Portugal and Ireland both left a considerab­ly longer gap between their first return to the capital markets and graduating from their bailout programmes, raising questions about whether Athens will be ready to exit by next August.

Earlier this month, Greek central bank governor Yannis Stournaras said it was “a bit early” to tap the capital markets, urging the government instead to focus on “two or three emblematic privatisat­ions”.

Finance Minister Euclid Tsakalotos called the result satisfacto­ry, and added that Greece would proceed with further bond issues before the end of its bailout program in little over a year, the Associated Press reported.

“I think what’s important is the quality and number of investors who showed interest in this issue,” he said. A government announceme­nt said most of the buyers were global institutio­nal investors and not speculativ­e traders looking for a quick profit.

Though the country’s stock of debt remains very high at around 175% of annual GDP, the budget is much improved and most forecaster­s predict an uptick in growth.

Greece lost market access in 2010 when its credit rating was downgraded to ‘junk’ following revelation­s that key data on debts had been under-reported.
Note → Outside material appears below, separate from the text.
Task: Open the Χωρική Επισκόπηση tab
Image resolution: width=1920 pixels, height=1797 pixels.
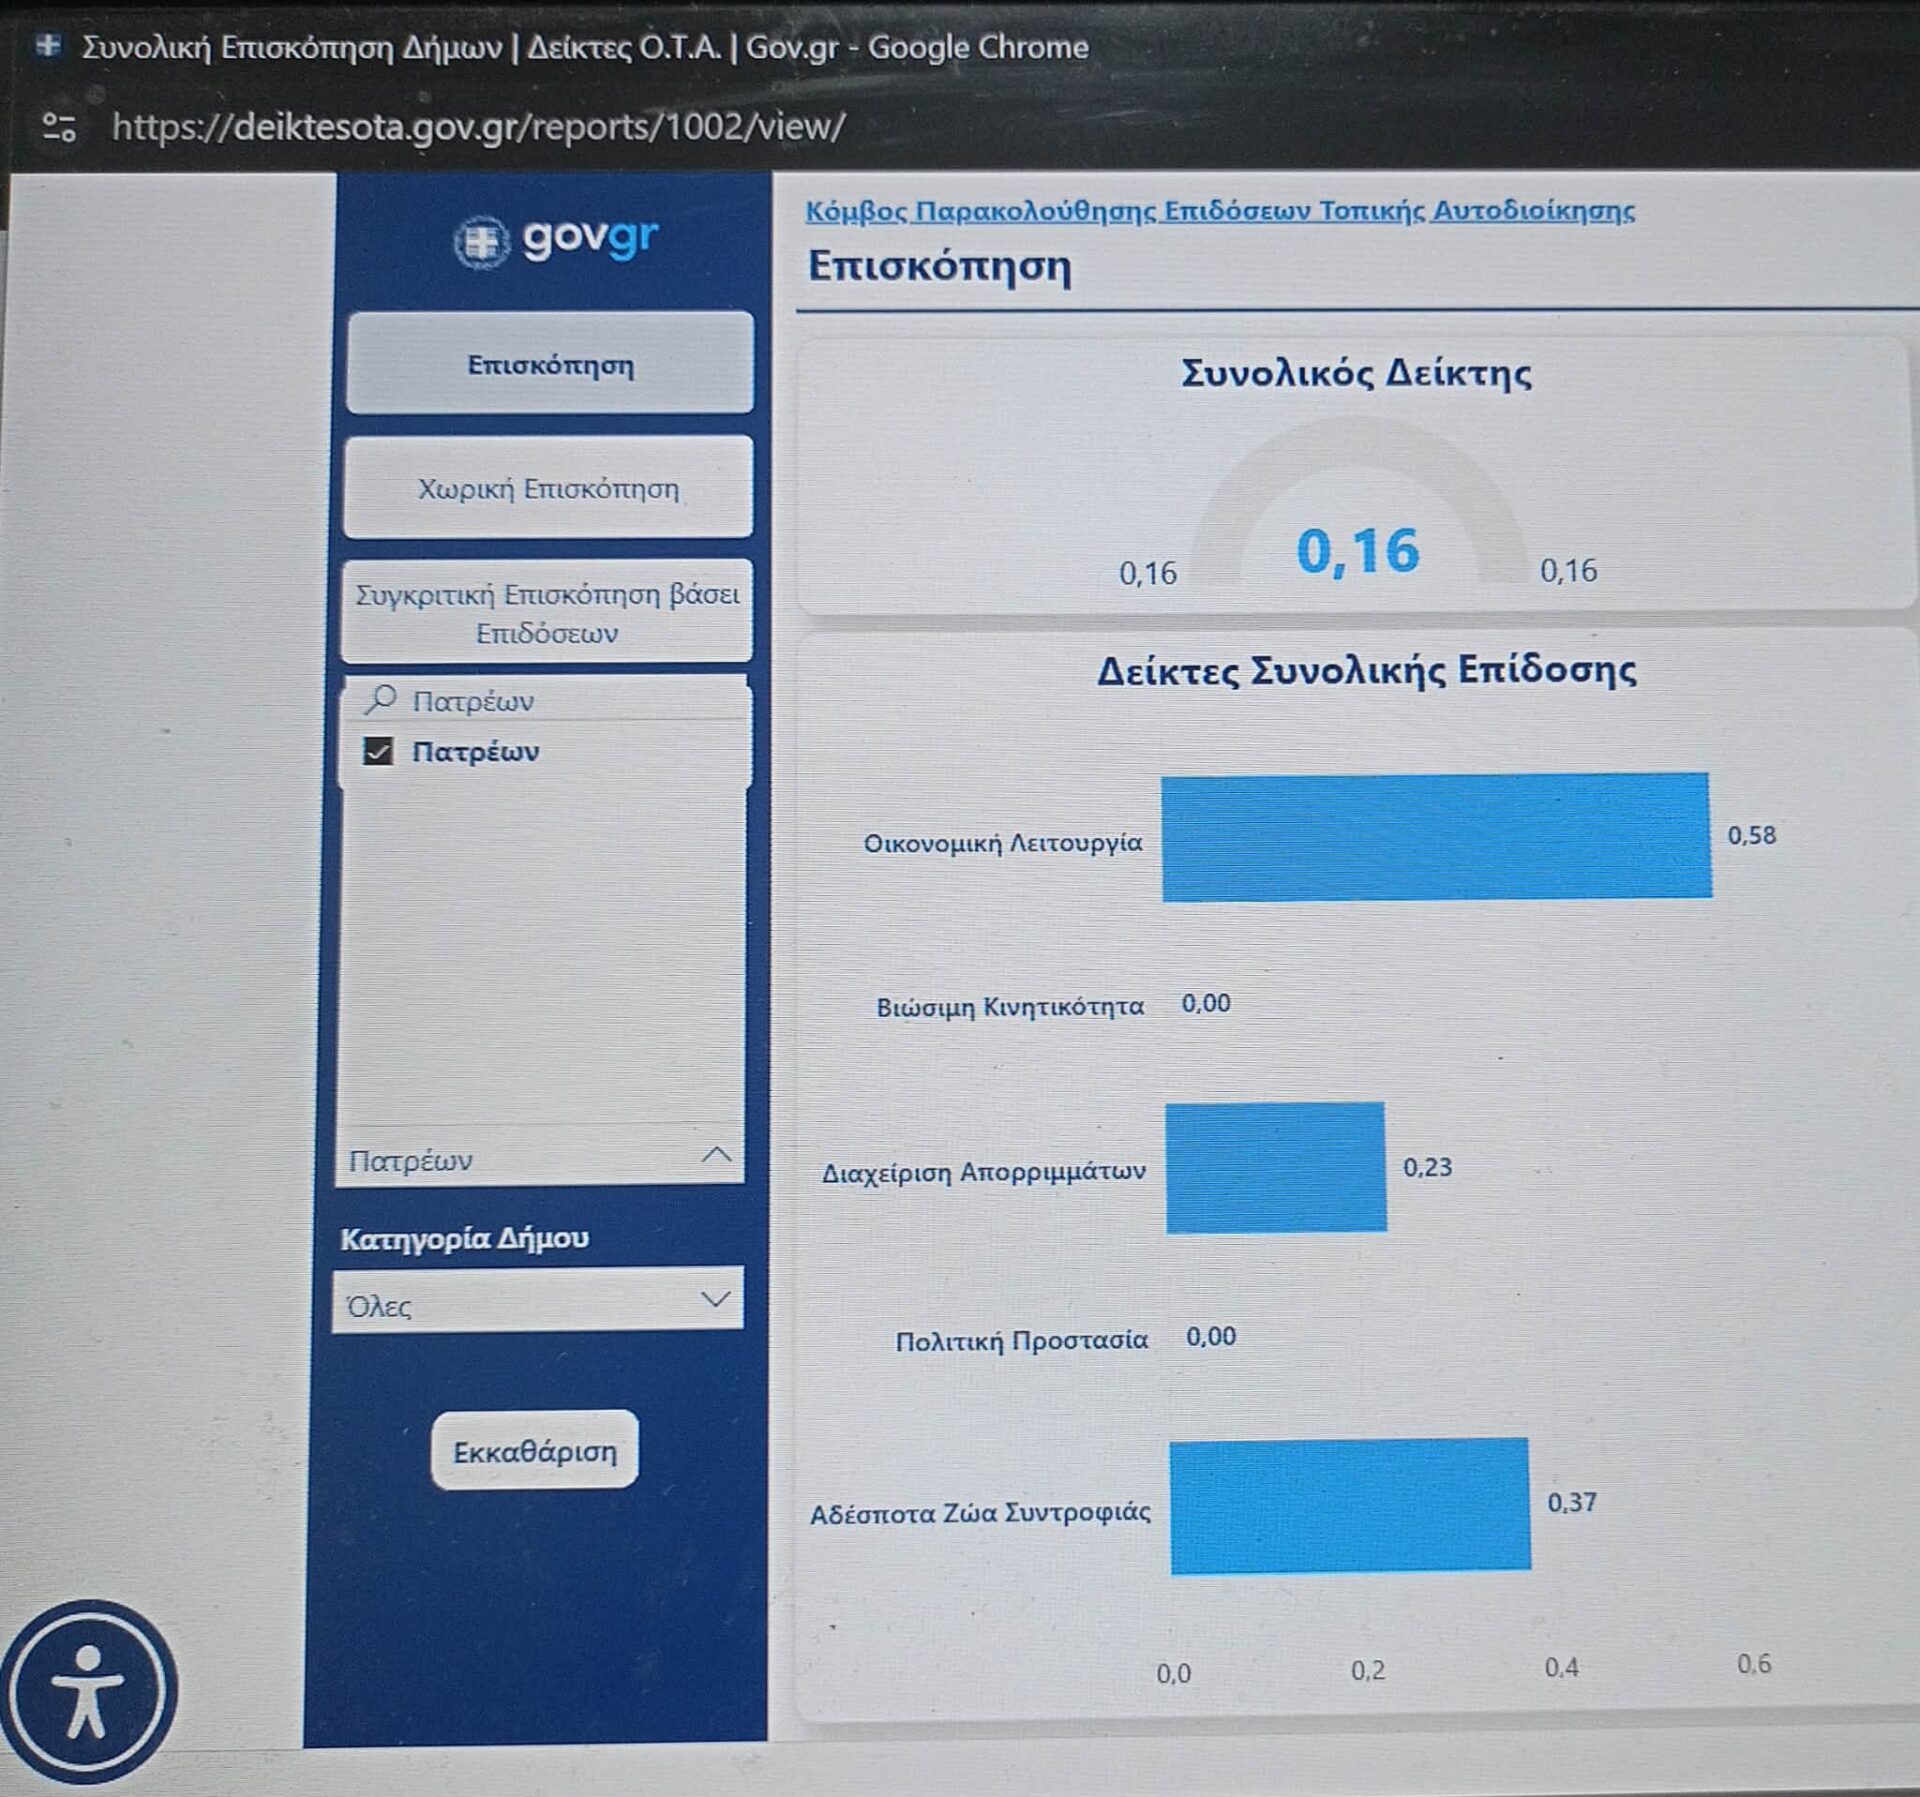Action: tap(547, 489)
The country was kept afloat by three internatio­nal bailouts, provided in return for deep spending cuts and wide-ranging economic reforms.

Greece had only tapped markets once previously since taking its first bailout, issuing a five-year bond in 2014. Tuesday’s bond issue is part of a “switch and tender offer”, whereby holders of the previous bond, which matures in 2019, are asked to switch their bonds for cash.

On Friday, ratings agency Standard & Poor’s raised its outlook for Greece from ‘stable’ to ‘positive,’ encouraged by a recent round of cost-cutting reforms and an expected return to growth this year, although it did not upgrade its credit rating on the country, leaving it at the junk status of B-.

Goldman Sachs, Citi, Deutsche Bank, HSBC, BNP Paribas, and Bank of America Merrill Lynch managed the deal.

Fresh doubts over the bond issue were raised in recent weeks amid reports that Greece had breached a debt ceiling of around EUR 320 bln set by the IMF.

Investors who held the 2014 bonds included Greek lenders Eurobank, Piraeus and Attica, as well as Deutsche Bank, according to data from Bloomberg.